Performance on In-Domain Tasks:

PCArena instruction-tuned LLMs demonstrated substantial improvements. For instance, the PCArena-tuned Llama3-8B surpassed GPT-3.5 in overall performance metrics, achieving a notable success rate improvement (11.67 vs. 5.0). Notably, PCArena matched or outperformed GPT-4 on specific tasks like Barman.

Performance on Out-of-Domain Tasks:

Similar improvements were observed in tasks implemented in other programming languages. For example, PCArena significantly boosted Llama3's success rates in Alfworld and BabyAI, with an improvement margin on Alfworld surpassing GPT-3.5 (29.1 vs. 17.2).

Implications and Future Work

This research underscores the potential of automated environment and task generation in advancing the capabilities of LLM-based agents. The framework’s ability to create diverse and progressively challenging planning tasks serves to enhance the versatility and robustness of these agents.

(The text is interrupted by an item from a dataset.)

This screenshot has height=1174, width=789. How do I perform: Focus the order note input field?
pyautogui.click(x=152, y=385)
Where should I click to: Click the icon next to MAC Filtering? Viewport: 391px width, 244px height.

Practically, PCArena can alleviate the resource-intensive manual environment design, facilitating scalable agent training.

Theoretically, the methods presented open avenues for further exploration in automated curriculum design for agents. The bidirectional evolution method, in particular, highlights the importance of a nuanced approach to task difficulty that accommodates both ends of the complexity spectrum. Future developments can build on this by exploring more sophisticated evolution strategies or integrating this framework with other forms of machine learning feedback loops.

In conclusion, PCArena represents a significant advancement in the automated synthesis of environments and planning tasks, addressing key limitations in agent training. Its ability to improve planning performance across various task domains highlights both its practical utility and its contribution to foundational AI research. Further refinement and application of these methods could continue to drive progress in the development of more capable and generalized LLM-based agents.